Indulge in two delightful variations of Nougat Glace that promise a symphony of flavors. Beginning with the classic French Nougat Glace, discover a confection made from torrone nougat, a combination of roasted almonds, sugar, and honey, covered in a luscious layer of dark chocolate. This delectable treat offers a satisfying contrast between the crunchy nougat and the smooth, rich chocolate.

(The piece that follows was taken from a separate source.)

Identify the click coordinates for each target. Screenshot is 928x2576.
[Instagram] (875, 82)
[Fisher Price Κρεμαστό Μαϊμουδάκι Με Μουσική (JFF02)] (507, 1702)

For an equally tempting treat, try the Italian Nougat Glace, which features a soft, chewy center of torrone nougat made with hazelnuts. This variation is coated in white chocolate, creating a harmonious blend of sweet and nutty flavors. Both Nougat Glace recipes are adorned with dried cranberries and pistachios, adding vibrant pops of color and a delightful textural element.
DRIED CHERRY NOUGAT GLACE
Provided by Food Network
Time 8h40m
Yield 10 to 12 servings
Number Of Ingredients 10
Steps:
- To make the praline, combine the sugar and water in a sauce pan and cook mixture, stirring and washing down any sugar crystals with a brush dipped in water, until mixture is clear. Let it cook, undisturbed, until deep golden.
- To caramelized sugar add the hazelnuts. Stir to coat.
- Oil a marble slab. Pour the mixture onto the marble, smooth it into even layer and let it cool completely. Once cooled, chop into approximately 1/4- inch pieces.
- To make the Italian meringue, combine in a pan the sugar, lavender honey, and the water. Cook it following same procedure as for praline, until a candy thermometer registers hard ball stage 248 degrees.
- Beat 3 egg whites to soft peaks. With machine running add, in a stream, the cooked sugar syrup. Beat until completely cool.
- Macerate 1 1/2 cups dried cherries in 1/4 cup kirsch for 30 minutes. Then drain over a bowl Whip 2 cups heavy cream.
- Fold half the praline, half the drained cherries and half the whipped cream into the meringue. Then do it again. Transfer to an 8 cup terrine, lined with plastic wrap. Cover mold with plastic wrap and freeze overnight. Unmold, remove the plastic wrap, and slice.
NOUGAT GLACE
I first tasted this light and creamy dessert while on a skiing holiday in the French resort of Chamonix. Thanks to Caroline for sharing the recipe with me.
Provided by Sackville
Categories Dessert
Time P1DT30m
Yield 8-12 serving(s)
Number Of Ingredients 4
Steps:
- Preheat the oven to 230 C or 450 F and line a terrine dish (about 12 x 3 inches) with wax paper.
- It's also a good idea at this point to make sure there is room in the freezer for your dish.
- Warm the hazelnuts in the oven for 3-4 minutes or until golden brown.
- Skin and roughly chop.
- Heat one third of the sugar in a heavy pan, until it starts to carmelise.
- Stir in the warm hazelnuts and pour onto an oiled tray.
- Leave to cool and set.
- When cool, crush into small pieces using a rolling pin.
- Meanwhile, whip the egg whites and the rest of the sugar together to make a stiff meringue.
- In a separate bowl, whip the cream to stiff peaks and then fold together with the meringue and crushed hazelnut mixture.
- Fill the terrine dish to the top and place in the freezer until hard-- at least 24 hours.
- To serve, remove from the freezer and from the dish.
- Slice and serve on top of a pool of strawberry or raspberry sauce.
Tips:
- Use a candy thermometer: This is essential for making nougat glace, as you need to reach a precise temperature to get the right consistency.
- Do not overcook the sugar syrup: If you do, it will become too thick and grainy.
- Stir the mixture constantly: This will help to prevent the sugar from crystallizing.
- Be patient: It takes time to make nougat glace, but it is worth the effort.
- Store the nougat glace in an airtight container: This will help to keep it fresh and prevent it from drying out.
Conclusion:
Nougat glace is a delicious and versatile sweet treat that can be enjoyed on its own or used as an ingredient in other desserts. It is a relatively easy dessert to make, but it does require some time and patience. With a little bit of effort, you can create a delicious and impressive dessert that will be enjoyed by everyone who tries it.